Dambulla, Sigiriya, Trinco (Dec 13, 14)
The easiest way to get around Sri Lanka is by car. It's certainly not the cheapest way, but each of the main "attractions" of the island are separated by hundreds of kilometers of bad roads and jungles. That's all you'll see for much of your journey. Just winding roads, flooded roads, bumpy roads and of course, Donnelly Rhodes (danger bay anyone?). With that in mind, we left with a car and driver, friends and family in tow. We hit the road to visit the "Cultural Triangle." The Cultural Triangle is, as best I can figure, a parallelogram of some sort. My "Lonely Planet - Sri Lanka" guide book is sufficiently vague on what the Cultural Triangle is, but basically most of ancient Sri Lankan Sinhalese history can be explored within a 90 km radius. The major ancient cities within the CT are Polonnaruwa, Anuradhapura & Sigiriya
The first city we visited was Dambulla. The rock temple is very cool, set in the side of a mountain. There were monkeys everywhere but they were somewhat creepy. I can't quite put my finger on why, but they would just stare past you.

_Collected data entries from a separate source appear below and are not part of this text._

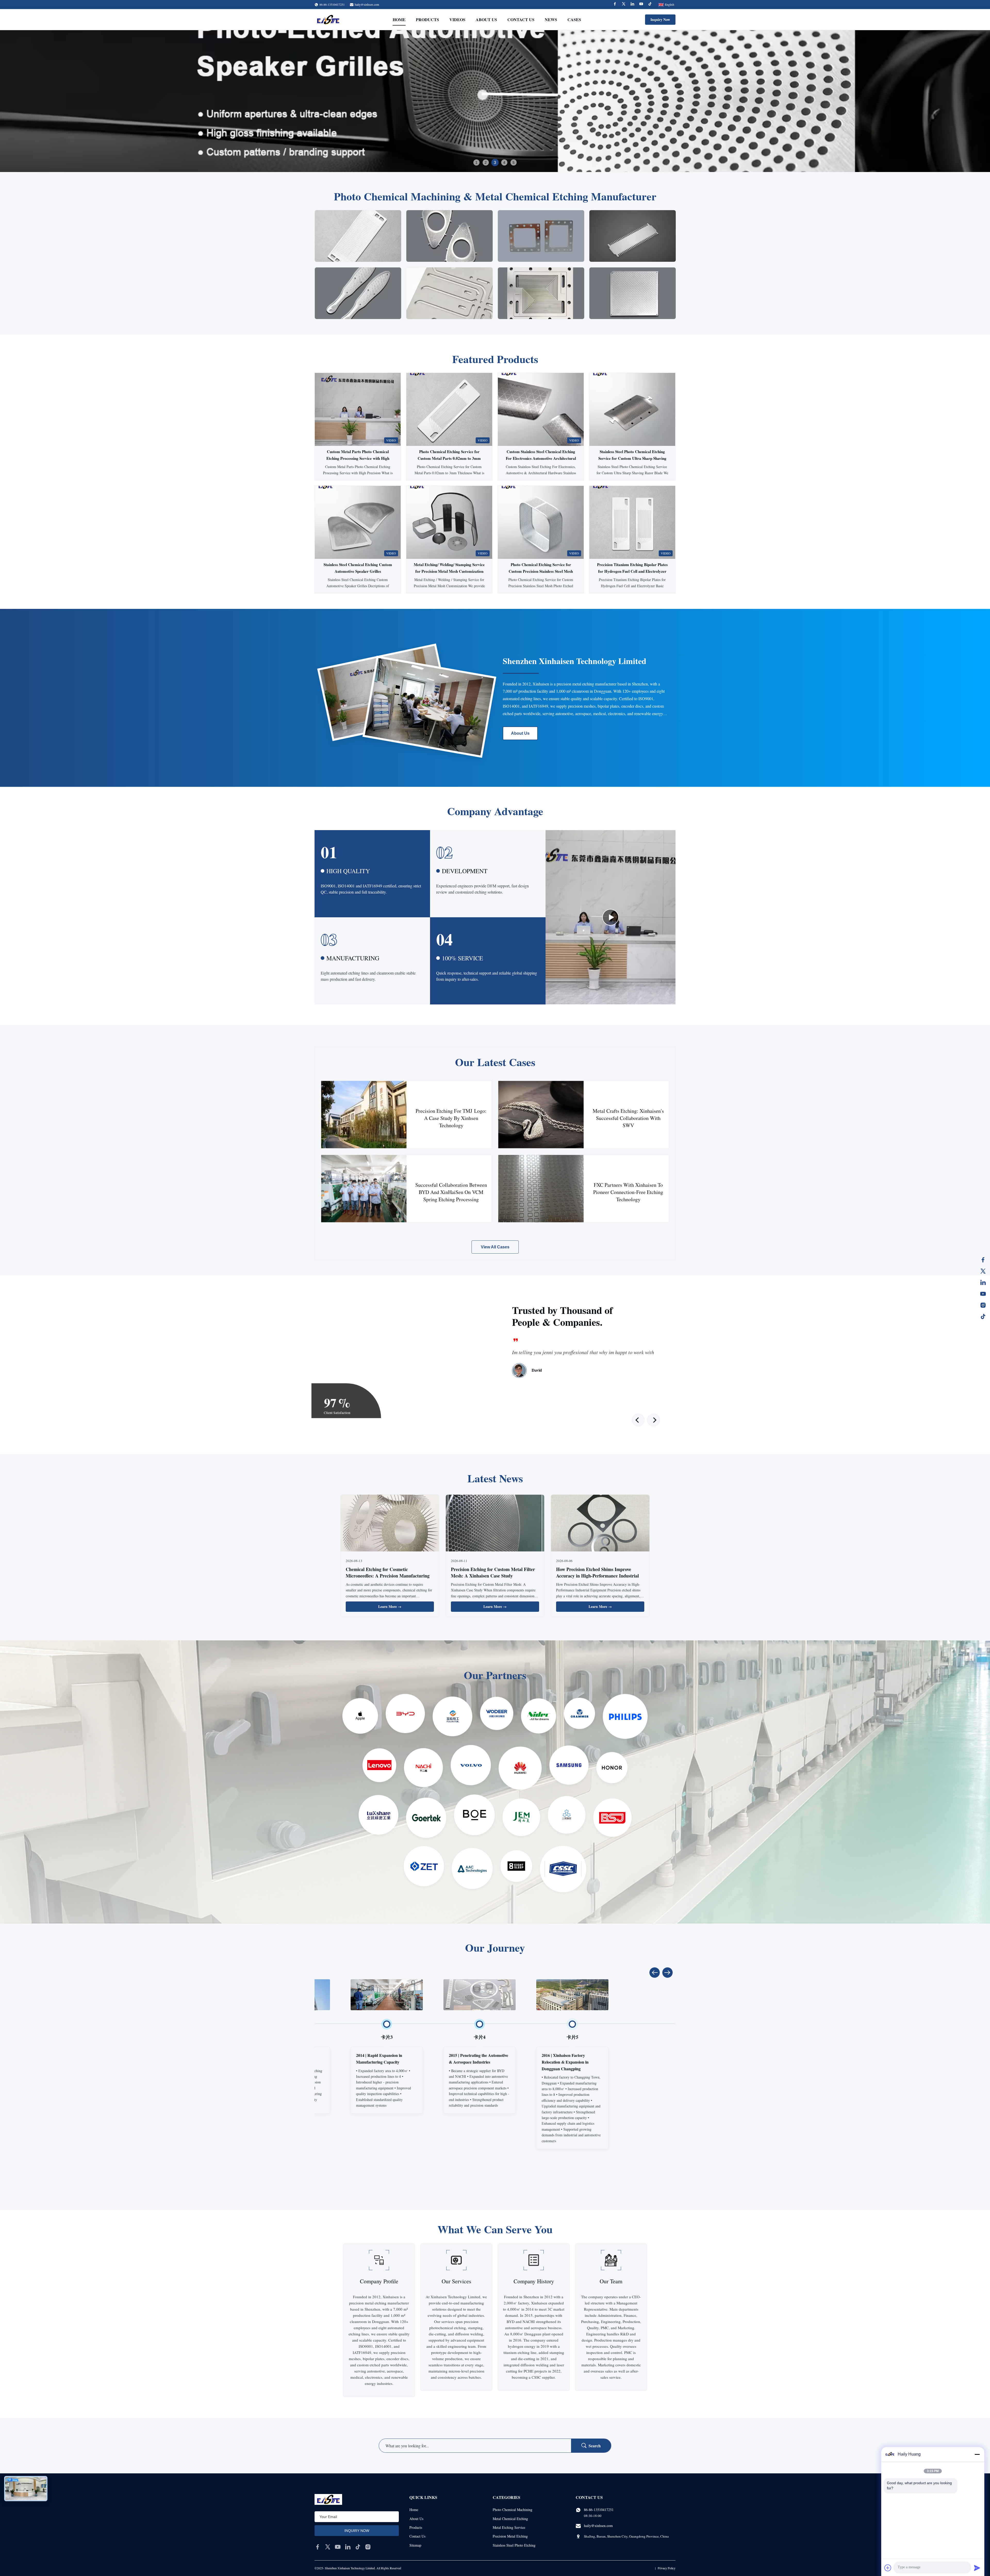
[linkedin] (348, 2547)
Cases (574, 19)
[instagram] (368, 2547)
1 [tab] (476, 162)
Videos (457, 19)
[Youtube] (641, 4)
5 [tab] (514, 162)
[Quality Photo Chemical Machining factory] (495, 101)
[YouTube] (983, 1293)
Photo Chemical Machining (512, 2509)
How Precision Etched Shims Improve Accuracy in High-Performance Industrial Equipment (597, 1575)
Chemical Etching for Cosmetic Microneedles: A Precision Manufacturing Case (388, 1575)
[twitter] (328, 2547)
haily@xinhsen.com (367, 4)
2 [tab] (485, 162)
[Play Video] (610, 917)
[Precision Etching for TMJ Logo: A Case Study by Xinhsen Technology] (364, 1114)
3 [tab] (495, 162)
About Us (486, 19)
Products (427, 19)
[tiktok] (358, 2547)
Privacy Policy (666, 2568)
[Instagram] (983, 1305)
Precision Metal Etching (510, 2536)
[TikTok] (983, 1316)
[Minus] (977, 2454)
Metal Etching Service (509, 2527)
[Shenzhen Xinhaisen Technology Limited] (328, 19)
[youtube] (338, 2547)
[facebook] (318, 2547)
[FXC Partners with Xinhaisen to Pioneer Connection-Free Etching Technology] (541, 1188)
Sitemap (415, 2545)
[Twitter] (624, 4)
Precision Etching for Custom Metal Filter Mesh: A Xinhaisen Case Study (493, 1572)
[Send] (977, 2567)
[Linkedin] (632, 4)
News (551, 19)
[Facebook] (615, 4)
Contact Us (520, 19)
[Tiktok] (650, 4)
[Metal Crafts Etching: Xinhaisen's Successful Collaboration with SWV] (541, 1114)
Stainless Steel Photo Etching (514, 2545)
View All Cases (495, 1247)
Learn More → (389, 1606)
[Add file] (888, 2567)
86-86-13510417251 (599, 2509)
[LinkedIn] (983, 1282)
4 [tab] (504, 162)
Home (399, 19)
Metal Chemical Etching (510, 2518)
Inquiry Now (660, 19)
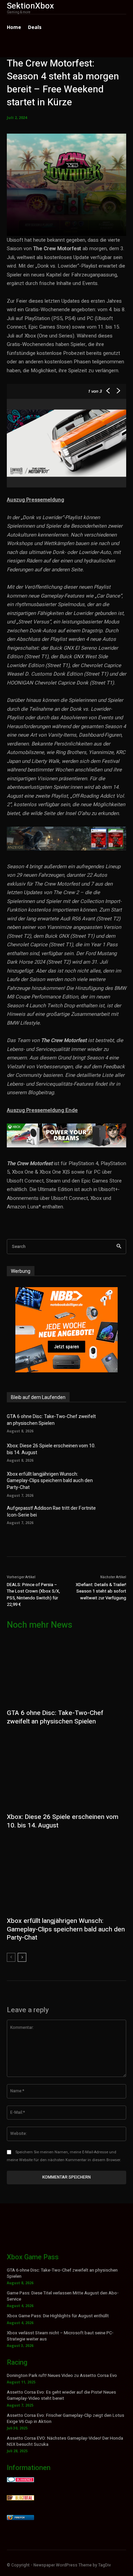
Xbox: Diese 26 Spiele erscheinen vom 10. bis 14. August (51, 1449)
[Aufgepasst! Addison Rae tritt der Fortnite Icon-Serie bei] (115, 1514)
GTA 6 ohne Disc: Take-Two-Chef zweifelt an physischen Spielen (51, 1420)
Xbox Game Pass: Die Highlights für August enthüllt (58, 2316)
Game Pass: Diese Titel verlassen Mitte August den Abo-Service (63, 2296)
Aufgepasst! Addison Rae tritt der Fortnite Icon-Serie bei (51, 1512)
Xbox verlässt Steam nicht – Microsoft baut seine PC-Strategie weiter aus (60, 2336)
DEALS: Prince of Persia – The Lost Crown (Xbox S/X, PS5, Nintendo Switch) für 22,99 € (33, 1594)
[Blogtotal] (20, 2498)
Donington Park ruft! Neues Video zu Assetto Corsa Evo (62, 2375)
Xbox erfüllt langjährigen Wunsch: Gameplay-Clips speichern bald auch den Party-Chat (50, 1481)
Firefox (20, 2517)
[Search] (119, 1246)
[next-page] (22, 1957)
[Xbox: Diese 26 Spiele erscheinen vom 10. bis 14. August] (115, 1452)
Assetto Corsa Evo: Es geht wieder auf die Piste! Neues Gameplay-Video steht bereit (61, 2395)
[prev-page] (11, 1957)
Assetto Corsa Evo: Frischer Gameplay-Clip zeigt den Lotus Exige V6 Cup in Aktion (65, 2418)
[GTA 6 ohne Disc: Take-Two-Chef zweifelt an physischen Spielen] (115, 1422)
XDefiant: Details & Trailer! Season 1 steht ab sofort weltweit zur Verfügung (101, 1591)
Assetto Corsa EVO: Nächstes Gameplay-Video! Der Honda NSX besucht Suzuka (65, 2441)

Right beside the base of the rock temple steps is a very gaudy "Golden Temple." I thought it looked out of place, and when I checked later, Lonely Planet explained that "this precinct has been distastefully commercialised with the construction of what is claimed to be the largest Buddha statue in the world, in the Dharmachakkra posture."
After Dambulla, we headed to Sigiriya, to climb the Sigiriya Rock Fortress. This is a view from the last steps up to the top of the rock. Around the 5th century, King Kasyapa carved a stronghold out of the rock in anticipation of an invasion by his half-brother (who wanted revenge for Kasyapa allegedly walling their father up in a palace). At the top there are a series of pools and gardens, and these feed down into various parts of the fortress.
The fog finally cleared out as we made our way out of the fortress, and here's the rock in all it's glory.
The next day we headed to Trincomalee; Koneswaram Kovil (temple) was the first stop.
There's nothing quite like a speedo. Recognized the world over as something that shouldn't be worn. And yet it persists. Anyway, this boat had just collapsed, and there was a big crowd forming ready to pull it onto the beach.
On the way back we saw a couple of safari trucks pulled over to the side. Apparently we had just missed a small herd of wild elephants crossing the road, but they were still visible through the brush. The combination of rain (as usual), low light, and a very low vantage point meant that this was the best shot I could get. Still, it was quite exciting to see elephants roaming about.